Omar with Palestinian Youth Movement described similarities between imperial attacks on Venezuela and Palestine:   

 

“Venezuela sits on the largest oil reserves on earth. Palestine sits on land that has always been strategically valuable, politically symbolic, and inconvenient to domination. And in both cases, the people standing in the way are treated as obstacles, not as human beings. First come the sanctions, sanctions that don’t punish governments but punish civilians. Sanctions that quietly strangle economies while politicians pretend they are a humane alternative to war. In Venezuela, sanctions cut off the ability to sell most of the country's oil. Not because the oil disappeared but because the global system was weaponized to block it. In Palestine, an entire population is blockaded, surveilled, and deprived under the language of defense. Differing methods, same result. Economic suffocations, humanitarian collapse, and then blaming the victims for the conditions imposed on them.”

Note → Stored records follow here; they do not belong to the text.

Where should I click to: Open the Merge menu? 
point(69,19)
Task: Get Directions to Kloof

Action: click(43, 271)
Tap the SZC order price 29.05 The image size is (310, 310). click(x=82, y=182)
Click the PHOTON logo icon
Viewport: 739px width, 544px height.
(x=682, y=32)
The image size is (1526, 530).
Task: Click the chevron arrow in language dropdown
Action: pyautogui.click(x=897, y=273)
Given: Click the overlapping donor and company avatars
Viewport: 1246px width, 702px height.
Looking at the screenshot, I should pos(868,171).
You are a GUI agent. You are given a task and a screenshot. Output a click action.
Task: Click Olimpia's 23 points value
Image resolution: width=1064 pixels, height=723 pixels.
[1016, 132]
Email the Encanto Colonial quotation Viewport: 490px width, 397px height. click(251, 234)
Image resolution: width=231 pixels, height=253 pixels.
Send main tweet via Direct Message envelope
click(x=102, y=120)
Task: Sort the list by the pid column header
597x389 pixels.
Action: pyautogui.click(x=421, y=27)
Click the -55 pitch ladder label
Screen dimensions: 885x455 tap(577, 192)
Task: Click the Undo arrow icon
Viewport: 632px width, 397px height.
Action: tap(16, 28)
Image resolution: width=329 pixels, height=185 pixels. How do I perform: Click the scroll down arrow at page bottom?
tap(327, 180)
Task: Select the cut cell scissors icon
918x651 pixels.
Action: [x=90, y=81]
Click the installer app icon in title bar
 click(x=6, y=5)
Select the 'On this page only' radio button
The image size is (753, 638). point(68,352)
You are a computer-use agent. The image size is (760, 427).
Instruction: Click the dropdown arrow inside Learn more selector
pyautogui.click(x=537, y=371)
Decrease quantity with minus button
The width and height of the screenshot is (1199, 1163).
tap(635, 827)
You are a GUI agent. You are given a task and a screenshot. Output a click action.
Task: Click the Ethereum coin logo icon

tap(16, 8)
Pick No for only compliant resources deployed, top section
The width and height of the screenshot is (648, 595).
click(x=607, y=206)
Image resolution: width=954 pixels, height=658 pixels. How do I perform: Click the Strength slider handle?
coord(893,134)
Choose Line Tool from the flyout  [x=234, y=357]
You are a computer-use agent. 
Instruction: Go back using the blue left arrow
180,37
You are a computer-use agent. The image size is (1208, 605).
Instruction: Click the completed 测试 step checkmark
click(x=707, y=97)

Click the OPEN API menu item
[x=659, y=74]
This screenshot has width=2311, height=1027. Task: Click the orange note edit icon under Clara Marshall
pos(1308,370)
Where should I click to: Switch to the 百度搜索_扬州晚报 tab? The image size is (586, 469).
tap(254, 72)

March Through Downtown Raleigh

 

Protesters marched through downtown Raleigh after the speeches concluded. Marshals guided the crowd safely along its route while volunteer medics stood by.

 

Attendees waved signs that read, “US Out of the Caribbean”, “ICE Out of NC”, “Stop Bombing Venezuela”, “No War on Venezuela”, “No More Oil War”, and “Hands Off Venezuela.”

 

CBS17 and the News and Observer covered Saturday’s rally [1, 2]. A news helicopter and drones buzzed above the marchers. The action was organized the same day of the attack. PSL organized the Venezuela events so fast and in so many cities that the yellow press accused the crowds of being astroturfed. The truth is simple - there have been so many US wars recently that peace activists have become more efficient in organizing rallies on short notice.

 

The grey, rainy weather matched the somber, determined mood of the anti-war action. Returning to Moore Square, marchers chanted to the beat of drums - “money for jobs and education, not for war and occupation!” The cost of two Lockheed Martin F-35 fighter jets is approximately the same as the annual budget of Durham Public Schools.

 

Organized labor attended the protest, including members of NDWA, UE Local 150, and IBEW.

 

Join an Organization

 

Victor Urquiza with PSL emceed the January 3 event. He exhorted attendees to join a political group, recommending the organizations that sponsored the protests – PSL, Code Pink, DSA, and Palestinian Youth Movement.


Historical Context


The US has maintained an imperial system over the Caribbean states since the late nineteenth century, and the rest of Latin America since the early twentieth century.


Capturing Latin American heads of state is a semi-regular feature of US hegemony in the region. Similar events in recent decades include the abduction of Panamanian leader Manuel Noriega in 1989 and the kidnapping of Haitian leader Jean Bertrand Aristide in 2004. Aristide was Haiti's first democratically-elected president. His Lavalas movement swept to power due to the organizing efforts of peasants and slum-dwellers.


The US has a century-long record of supporting dictators in Venezuela. Juan Vicente Gómez, nicknamed "The Catfish", seized power in 1908 with the help of the US Navy. During his 27-year reign, the dictator allowed American firms like Standard Oil and British-Dutch interests like Shell to exploit Venezuela's oil resources. The second US-backed dictator of Venezuela was Marcos Pérez Jiménez, who ran a military regime from 1948 to 1958. He received substantial political, economic, and security backing from the US to safeguard its oil interests. The secret police carried out widespread torture, assassinations, and disappearances during the Jimenez period.

 

Carl Hintz is Triangle Free Press contributing editor and Triangle DSA Solar Bond Campaign Committee co-chair.